Fener’in çeşitli vesilelerle Biden ekibine destek açıklamış olmasının yanı sıra, Fener’in Doğu Avrupa’daki Hristiyanların doğrudan ruhani lideri olma çabası (Ortodoks geleneklerine aykırı bir şekilde), ABD’de Doğu Avrupa’da nüfuz mücadelesine girmeyi savunan kesimlerin politikasıyla örtüşüyor; dahası, bu kesimler, bu siyasi çıkarları doğrultusunda, Fener’i buralarda dini alanda nüfuz mücadelesine sevk ediyordu. (daha önceden de yazdığımız üzere, ABD, 1940’ların ortalarından beridir, Doğu Avrupa’daki Ortodoks halkları etkisi altına alabilmek için, dini yöntemi de kullanıyor ve bu konuda, Fener Patrikhanesi’ni kullanmaya çalışıyor)

TRUMP’IN TAVRI FENER’İN ÇIKARLARINA TERSTİ

Biden döneminin Rusya ile zıtlaşmaya ve Ukrayna’yı bir ileri karakola dönüştürmeye dayanan dış politikası da bu açıdan, Fener’in çıkarlarına tam bir paralellik gösteriyordu. Zira, Ukrayna’yı ileri karakol haline getirme politikası, Ukrayna’daki Ortodoks nüfusun da Rus Ortodoks Kilisesi’nden (Moskova Patrikhanesi) kopartılması ve bu cemaatin Fener’e bağlanması politikasıyla paralellik içindeydi. Fener de böylelikle, Türk makamlarına karşı, “biz sadece Türkiye’deki Ortodoks cemaatin dini kurumu değil, dünyadaki milyonlarca Ortodoks’un lideriyiz” şeklindeki iddiasını güçlendirme imkanı bulmuş olacaktı. Trump’ın iktidardaki ilk aylarında Rusya’ya yönelik sergilediği uzlaşmacı tavır ise tahmin edileceği üzere, Fener’in çıkarlarına ters idi.
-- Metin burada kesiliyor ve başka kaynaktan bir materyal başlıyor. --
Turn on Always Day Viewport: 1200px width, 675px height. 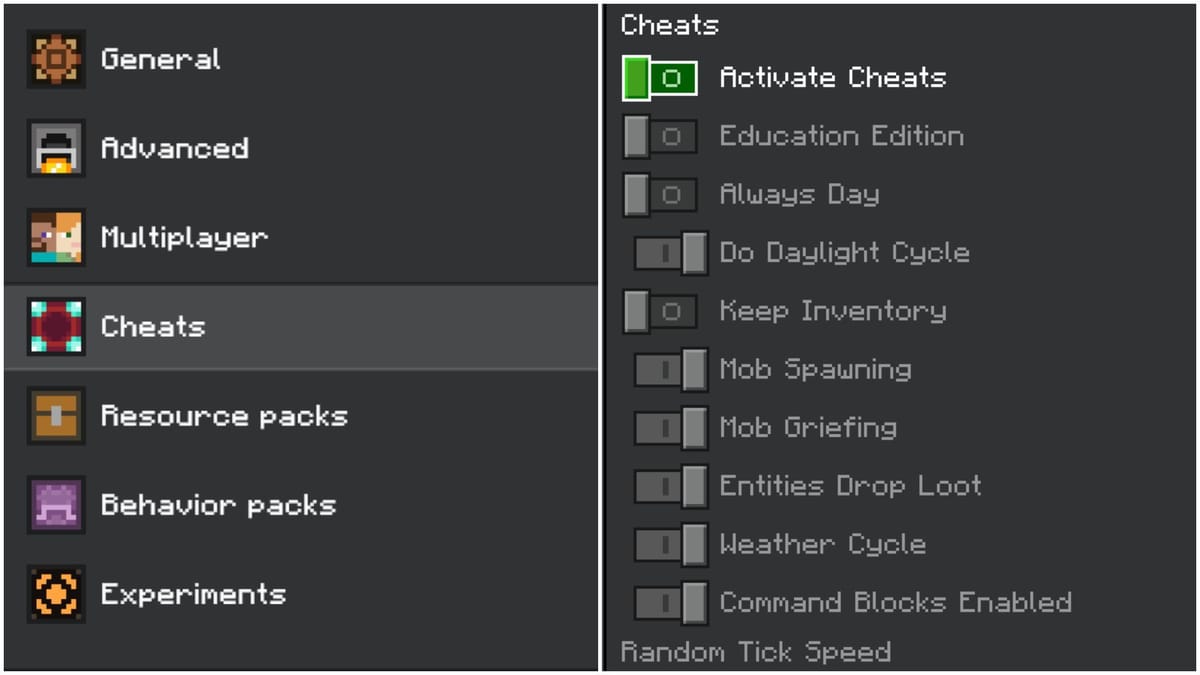656,194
FENER, TRUMP İLE İLİŞKİLERİ DÜZELTİRKEN TRUMP İLE RUSYA’NIN ARASI BOZULDU

Ne var ki aradan geçen dönemde Trump yönetimiyle Rusya yönetimi arasındaki ilişkiler giderek bozuldu. Bunun dışında, Fener, ABD’deki temsilcileri aracılığıyla, Trump yönetimiyle ilişkileri onarma yoluna gitti. İşte Fener Patriği Bartholomeos’un Trump ile görüşmesi, tam da bu amacı taşıyordu.
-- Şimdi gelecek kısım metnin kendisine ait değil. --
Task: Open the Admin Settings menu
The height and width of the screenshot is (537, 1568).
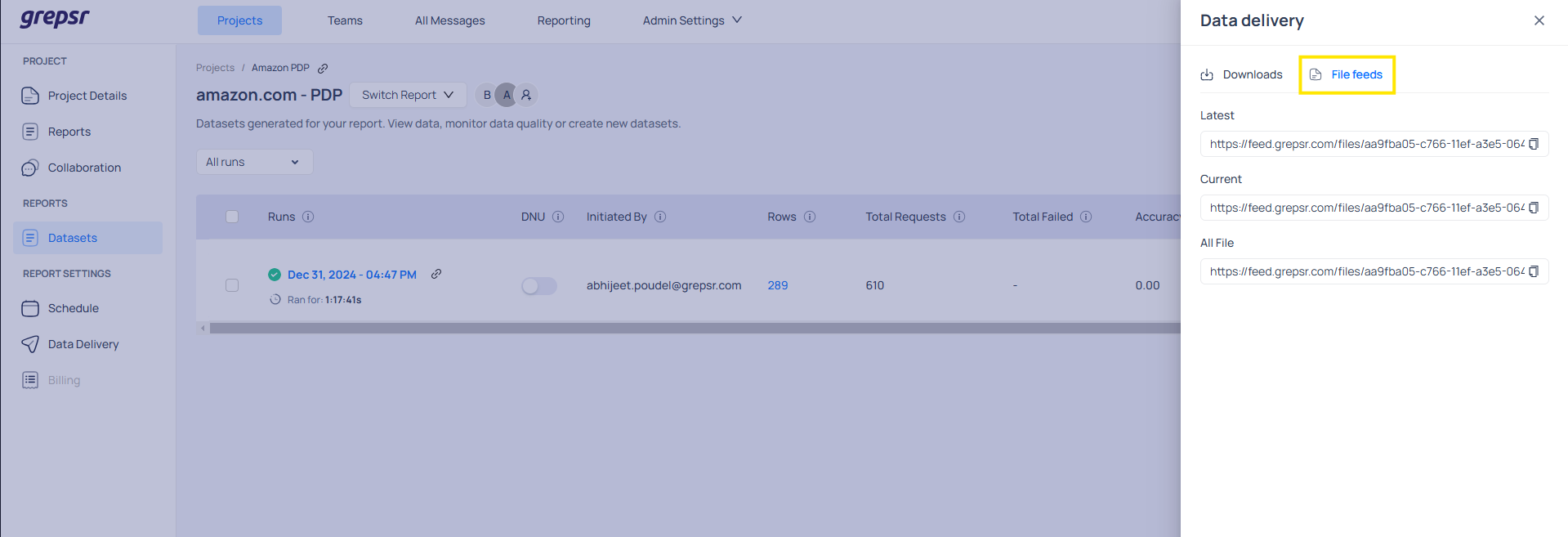Action: click(x=691, y=20)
Görüşmede Bartholomeos’un Trump’a Türkiye’deki Hristiyanların durumuyla ilgili kötüleyici ifadeler kullandığı, gerek Rum diasporasının, gerekse Yunanistan’ın pek çok yayın organında da geçiyor. Bu ifadeler, Türk basınının önemli bir bölümünde, haklı bir tepkiye neden olmuştu. Zira, bir Türk vatandaşı, Türkiye ile ilgili konuları, ABD başkanının önüne götürüp Türkiye’yi şikayet ediyordu.
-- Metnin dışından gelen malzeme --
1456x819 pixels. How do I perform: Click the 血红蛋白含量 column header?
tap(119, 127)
CNN TÜRK’ÜN “AKLAMA” RÖPORTAJI

Bu tepkilerden sonra, CNN Türk, Bartholomeos’u aklamaya yönelik bir röportaj yaptı. Burada Bartholomeos, Türkiye’deki Hristiyanlar hakkında “zulüm” kelimesini kullanmadığını söylüyordu. Ama yine de bu röportajda, Trump’ın kendilerine, “ne zaman problemimiz varsa, kendisine iletmemizi söyledi” ifadesini kullanıyor. Yani, görüşmenin içeriğine ilişkin Türk ve dünya basınında söylenenlerin doğru olmadığını farz etsek bile, Trump’ın ona “her ne zaman sorununuz olursa, bana bildirin” demesi bile, başlı başına, Fener’in Türkiye ile ilgili Trump’a şikayette bulunduğunu ve Türkiye’deki gayrımüslimler konusunu uluslararası bir sorun haline getirme çabasında olduğunu, Trump’ın da bu konuda ona destek verdiğini ortaya koyuyor. Yani, aklama amaçlı bir röportaj bile, meseleyi örtememiş.

TRUMP’IN “OKUL” TALEBİ

Bartholomeos’un Trump ile görüşmesinden birkaç gün sonra da Trump ile Erdoğan’ın görüşmesi gerçekleşti ve burada Trump, Fener Rum Patrikhanesi’ne bağlı Heybeliada Ruhban Okulu’nun yeniden açılması konusunu Bartholomeos ile görüştüğünü söyleyip Türkiye’den bu okulun açılması konusunda talepte bulundu.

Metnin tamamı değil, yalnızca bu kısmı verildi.